You’ve been hearing this week about SecDef Chuck Hagel’s proposed budget for the DOD for FY15. This budget reduced the number of active duty troops, reduces the number of reserve troops, reduces salary increases, requires uniformed staff to contribute more to their health care, reduces retirement benefits and focuses growth in cybersecurity and in Special Forces. It looks to re-orient the Pentagon’s focus on being prepared for two land wars to dealing with current threats of terrorism. And this budget looks as though it accomodates some continued sequestration as well as real spending reduction. Remember as you hear more about this budget that if the US gets out of Afghanistan at the end of this year (as planned), the US won’t be engaged in regular ground wars anywhere. From the WaPo:
Mr. Hagel will take some first steps to deal with the controversial issue of pay and compensation, as the proposed budget would impose a one-year salary freeze for general and flag officers; basic pay for military personnel would rise by 1 percent. After the 2015 fiscal year, raises in pay will be similarly restrained, Pentagon officials say.
------
→ **Written tasks**
1. Answer these questions from the defense budget passage.
(a) In which two areas does the proposed budget focus growth?
(b) What would the budget impose on general and flag officers?
(c) By how much would basic pay for military personnel rise?
2. Translate this sentence from the defense budget passage into Spanish: "After the 2015 fiscal year, raises in pay will be similarly restrained, Pentagon officials say."
3. Continue the passage on the Pentagon's proposed budget from its final sentence.

→ **Stored records**
------
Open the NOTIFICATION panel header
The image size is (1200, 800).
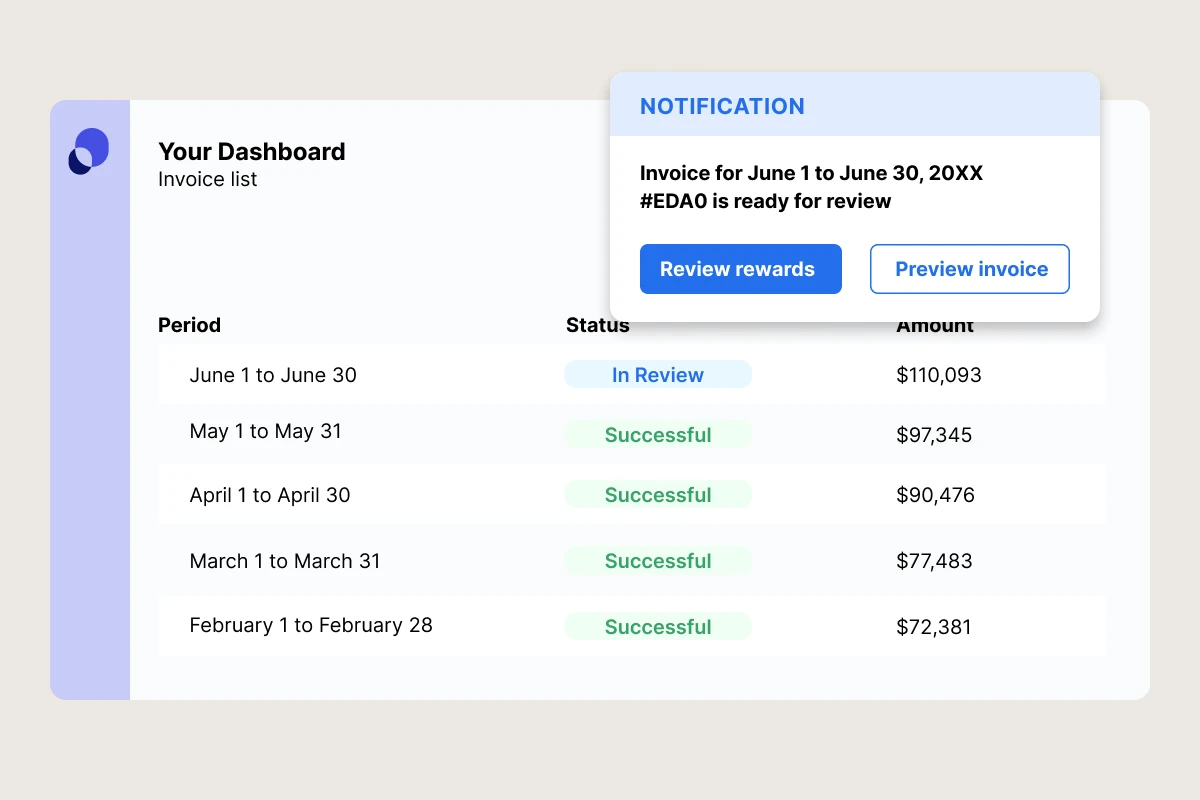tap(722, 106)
------
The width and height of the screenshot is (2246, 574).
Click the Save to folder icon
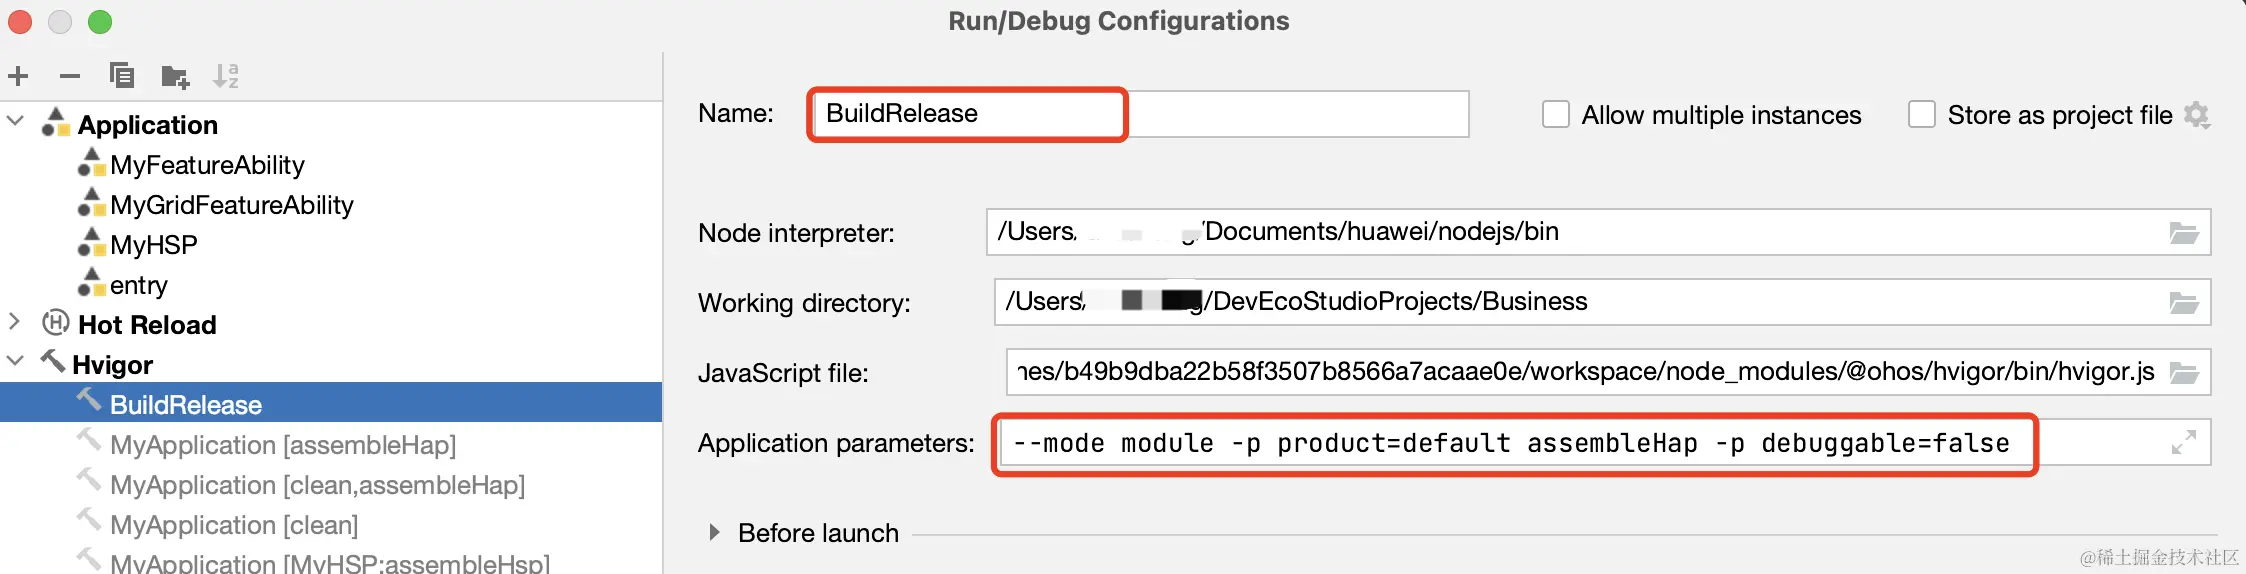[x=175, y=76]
------
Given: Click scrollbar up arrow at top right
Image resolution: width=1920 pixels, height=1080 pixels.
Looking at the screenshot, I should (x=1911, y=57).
------
→ **Outputs**
1.
(a) Cybersecurity and Special Forces.
(b) A one-year salary freeze.
(c) By 1 percent.

2. Después del año fiscal 2015, los aumentos salariales se limitarán de manera similar, según funcionarios del Pentágono.

3.
The fiscal 2015 budget also calls for slowing the growth of tax-free housing allowances for military personnel and would reduce the $1.4 billion direct subsidy provided to military commissaries, which would most likely make goods purchased at those commissaries more expensive for soldiers.
The budget also proposes an increase in health insurance deductibles and some co-pays for some military retirees and for some family members of active servicemen. But Mr. Hagel’s proposals do not include any changes to retirement benefits for those currently serving.
Under Mr. Hagel’s proposals, the entire fleet of Air Force A-10 attack aircraft would be eliminated. The aircraft was designed to destroy Soviet tanks in case of an invasion of Western Europe, and the capabilities are deemed less relevant today. The budget plan does sustain money for the controversial F-35 warplane, which has been extremely expensive and has run into costly delays.
In addition, the budget proposal calls for retiring the famed U-2 spy plane in favor of the remotely piloted Global Hawk.
The Navy would be allowed to purchase two destroyers and two attack submarines every year. But 11 cruisers will be ordered into reduced operating status during modernization.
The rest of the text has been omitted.